Charles Clover’s The End of the Line: How Overfishing is Changing the World and What We Eat takes the form of a tour around the world, exploring the fishing practices and realities in diverse oceans, the problems involved and the potential solutions. The outlook it provides is bleak: from the collapse of cod populations in New England’s waters to the contamination of the North Sea, and from the shutting out of developing countries’ fishermen by large scale European trawlers off the coast of Africa to the threats to wild fish populations brought about by farmed salmon, we are clearly in the midst of an overfishing crisis.
Taking such an approach to explaining overfishing could leave the reader overwhelmed by the sheer amount of information and seemingly insurmountable nature of the problem. Yet as Clover so clearly shows, unless large-scale changes are made in the procurement and consumption of seafood, we are looking at a very dark future indeed for both the world’s seas and humans’ diets. The problems, he says, are big, but not unsolvable.

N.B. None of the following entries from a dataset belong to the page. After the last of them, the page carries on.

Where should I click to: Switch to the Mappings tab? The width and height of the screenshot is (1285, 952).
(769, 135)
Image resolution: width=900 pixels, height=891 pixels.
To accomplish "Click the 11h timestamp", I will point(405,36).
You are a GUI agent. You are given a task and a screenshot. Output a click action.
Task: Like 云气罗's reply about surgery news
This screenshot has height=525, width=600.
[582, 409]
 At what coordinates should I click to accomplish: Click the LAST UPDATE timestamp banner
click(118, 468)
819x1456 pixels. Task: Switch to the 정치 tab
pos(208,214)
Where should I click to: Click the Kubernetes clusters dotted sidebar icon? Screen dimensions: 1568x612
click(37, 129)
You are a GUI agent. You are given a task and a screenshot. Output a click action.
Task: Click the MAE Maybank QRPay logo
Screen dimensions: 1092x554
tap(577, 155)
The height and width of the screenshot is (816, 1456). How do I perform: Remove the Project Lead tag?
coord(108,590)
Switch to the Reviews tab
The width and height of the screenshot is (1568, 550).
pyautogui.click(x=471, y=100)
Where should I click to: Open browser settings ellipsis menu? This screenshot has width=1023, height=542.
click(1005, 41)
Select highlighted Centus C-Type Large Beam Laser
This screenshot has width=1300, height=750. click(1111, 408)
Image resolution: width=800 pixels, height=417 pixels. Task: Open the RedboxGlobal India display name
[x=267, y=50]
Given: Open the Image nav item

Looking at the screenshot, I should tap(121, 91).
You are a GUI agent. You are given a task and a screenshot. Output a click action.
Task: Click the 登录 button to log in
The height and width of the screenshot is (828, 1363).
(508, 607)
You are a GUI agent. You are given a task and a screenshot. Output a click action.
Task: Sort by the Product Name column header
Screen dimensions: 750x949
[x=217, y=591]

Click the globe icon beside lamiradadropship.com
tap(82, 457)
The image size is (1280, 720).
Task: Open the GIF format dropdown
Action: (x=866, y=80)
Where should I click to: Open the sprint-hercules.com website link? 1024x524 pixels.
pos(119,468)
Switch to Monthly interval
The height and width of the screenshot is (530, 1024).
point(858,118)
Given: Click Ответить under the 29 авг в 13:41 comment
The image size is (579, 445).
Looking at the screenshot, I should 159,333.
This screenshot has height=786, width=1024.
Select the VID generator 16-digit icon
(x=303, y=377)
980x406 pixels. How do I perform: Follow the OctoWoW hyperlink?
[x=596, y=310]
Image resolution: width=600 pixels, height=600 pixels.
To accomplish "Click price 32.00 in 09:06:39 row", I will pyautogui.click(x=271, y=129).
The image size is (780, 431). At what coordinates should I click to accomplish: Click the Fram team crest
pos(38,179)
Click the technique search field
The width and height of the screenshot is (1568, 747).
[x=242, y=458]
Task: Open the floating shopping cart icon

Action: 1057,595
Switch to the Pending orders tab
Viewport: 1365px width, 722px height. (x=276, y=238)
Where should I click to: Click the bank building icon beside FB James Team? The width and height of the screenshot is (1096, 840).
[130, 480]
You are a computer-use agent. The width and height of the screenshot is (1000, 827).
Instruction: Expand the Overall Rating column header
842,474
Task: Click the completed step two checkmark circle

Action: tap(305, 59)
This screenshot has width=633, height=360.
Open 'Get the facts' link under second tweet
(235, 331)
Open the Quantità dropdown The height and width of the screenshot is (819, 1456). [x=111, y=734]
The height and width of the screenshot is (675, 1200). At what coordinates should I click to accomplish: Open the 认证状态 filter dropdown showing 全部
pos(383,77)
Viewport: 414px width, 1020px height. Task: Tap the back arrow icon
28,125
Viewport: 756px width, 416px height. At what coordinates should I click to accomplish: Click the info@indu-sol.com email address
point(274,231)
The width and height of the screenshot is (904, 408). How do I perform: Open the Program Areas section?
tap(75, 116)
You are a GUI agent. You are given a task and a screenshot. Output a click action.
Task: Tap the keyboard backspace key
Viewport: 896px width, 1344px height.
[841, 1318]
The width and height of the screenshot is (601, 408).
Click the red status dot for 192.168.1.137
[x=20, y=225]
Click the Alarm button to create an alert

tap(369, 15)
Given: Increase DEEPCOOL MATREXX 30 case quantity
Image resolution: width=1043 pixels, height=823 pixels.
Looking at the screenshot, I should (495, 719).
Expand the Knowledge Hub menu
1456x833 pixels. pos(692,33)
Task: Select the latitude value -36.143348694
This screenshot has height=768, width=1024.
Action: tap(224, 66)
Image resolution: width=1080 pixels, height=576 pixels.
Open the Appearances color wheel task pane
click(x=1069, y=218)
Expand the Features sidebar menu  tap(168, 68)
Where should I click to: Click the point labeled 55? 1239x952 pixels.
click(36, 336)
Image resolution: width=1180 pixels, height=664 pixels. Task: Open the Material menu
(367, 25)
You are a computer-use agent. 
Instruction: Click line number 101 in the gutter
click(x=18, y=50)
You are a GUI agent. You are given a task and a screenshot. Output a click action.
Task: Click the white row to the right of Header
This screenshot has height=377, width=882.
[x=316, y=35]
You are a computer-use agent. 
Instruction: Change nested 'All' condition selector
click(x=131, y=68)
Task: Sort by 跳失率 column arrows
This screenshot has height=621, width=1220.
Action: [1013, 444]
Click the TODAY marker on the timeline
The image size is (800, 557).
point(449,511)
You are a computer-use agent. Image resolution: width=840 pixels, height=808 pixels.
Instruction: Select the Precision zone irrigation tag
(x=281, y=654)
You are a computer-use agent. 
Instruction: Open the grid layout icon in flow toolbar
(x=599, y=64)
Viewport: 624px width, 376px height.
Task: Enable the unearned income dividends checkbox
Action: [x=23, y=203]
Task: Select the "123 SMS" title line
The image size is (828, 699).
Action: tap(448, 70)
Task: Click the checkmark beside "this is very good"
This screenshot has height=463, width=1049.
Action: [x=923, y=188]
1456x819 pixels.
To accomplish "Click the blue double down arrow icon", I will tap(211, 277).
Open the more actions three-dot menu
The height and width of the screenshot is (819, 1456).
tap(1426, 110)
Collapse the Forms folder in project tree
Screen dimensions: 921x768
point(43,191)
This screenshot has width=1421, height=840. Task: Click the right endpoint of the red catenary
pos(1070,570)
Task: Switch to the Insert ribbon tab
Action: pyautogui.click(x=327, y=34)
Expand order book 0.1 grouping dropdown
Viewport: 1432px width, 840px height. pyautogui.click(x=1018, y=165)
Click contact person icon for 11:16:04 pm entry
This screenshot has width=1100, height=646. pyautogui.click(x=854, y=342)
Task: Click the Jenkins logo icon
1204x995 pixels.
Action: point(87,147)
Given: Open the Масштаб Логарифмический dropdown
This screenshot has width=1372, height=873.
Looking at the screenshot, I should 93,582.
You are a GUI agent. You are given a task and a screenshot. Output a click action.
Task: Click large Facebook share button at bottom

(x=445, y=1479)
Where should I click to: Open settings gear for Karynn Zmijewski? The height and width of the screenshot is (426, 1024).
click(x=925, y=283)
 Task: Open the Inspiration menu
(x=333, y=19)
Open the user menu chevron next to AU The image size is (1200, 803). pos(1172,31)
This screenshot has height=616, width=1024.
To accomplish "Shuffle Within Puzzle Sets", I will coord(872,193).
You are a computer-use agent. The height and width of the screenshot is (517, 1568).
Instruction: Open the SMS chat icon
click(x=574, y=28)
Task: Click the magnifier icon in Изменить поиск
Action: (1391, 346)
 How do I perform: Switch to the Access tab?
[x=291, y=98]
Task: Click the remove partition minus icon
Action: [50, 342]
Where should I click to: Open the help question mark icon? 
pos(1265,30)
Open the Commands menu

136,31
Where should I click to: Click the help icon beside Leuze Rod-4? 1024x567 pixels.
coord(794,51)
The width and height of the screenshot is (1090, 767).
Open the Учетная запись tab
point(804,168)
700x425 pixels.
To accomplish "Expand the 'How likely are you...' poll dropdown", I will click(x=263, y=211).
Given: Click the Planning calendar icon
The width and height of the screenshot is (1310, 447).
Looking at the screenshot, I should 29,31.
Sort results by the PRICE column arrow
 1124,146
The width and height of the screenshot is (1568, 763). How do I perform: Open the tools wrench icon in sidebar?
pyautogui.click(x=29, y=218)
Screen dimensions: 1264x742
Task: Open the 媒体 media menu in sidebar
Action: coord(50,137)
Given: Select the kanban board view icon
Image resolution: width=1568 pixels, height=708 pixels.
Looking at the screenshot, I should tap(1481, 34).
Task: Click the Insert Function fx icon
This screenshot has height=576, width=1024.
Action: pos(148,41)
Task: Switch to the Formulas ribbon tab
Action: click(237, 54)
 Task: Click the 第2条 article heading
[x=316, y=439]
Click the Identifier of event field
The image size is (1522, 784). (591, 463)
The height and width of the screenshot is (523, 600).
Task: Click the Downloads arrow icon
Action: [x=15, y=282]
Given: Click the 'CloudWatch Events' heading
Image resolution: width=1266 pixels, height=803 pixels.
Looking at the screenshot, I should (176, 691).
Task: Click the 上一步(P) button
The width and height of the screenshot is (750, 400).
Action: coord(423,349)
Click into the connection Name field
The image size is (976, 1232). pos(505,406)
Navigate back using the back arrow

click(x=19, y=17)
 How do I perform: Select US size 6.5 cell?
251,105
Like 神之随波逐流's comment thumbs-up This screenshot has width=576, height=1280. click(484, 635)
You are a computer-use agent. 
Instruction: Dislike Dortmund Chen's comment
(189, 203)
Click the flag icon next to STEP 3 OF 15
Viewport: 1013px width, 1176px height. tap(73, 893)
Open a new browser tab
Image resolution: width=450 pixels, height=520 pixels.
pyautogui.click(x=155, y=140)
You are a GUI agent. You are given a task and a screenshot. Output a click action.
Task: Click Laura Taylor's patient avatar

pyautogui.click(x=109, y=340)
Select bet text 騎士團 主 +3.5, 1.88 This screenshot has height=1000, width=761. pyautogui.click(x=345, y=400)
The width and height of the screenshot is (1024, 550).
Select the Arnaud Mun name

The End of the Line is readable and well-researched, and Clover’s goal is not to depress his readers but to incite them, hopefully inspiring action for the necessary solutions. Overfishing is a global issue with many complex and entangled contributing factors, but Clover does an admirable job balancing and presenting the information in a way that serves as an effective warning to industry leaders, governments, and the greater public.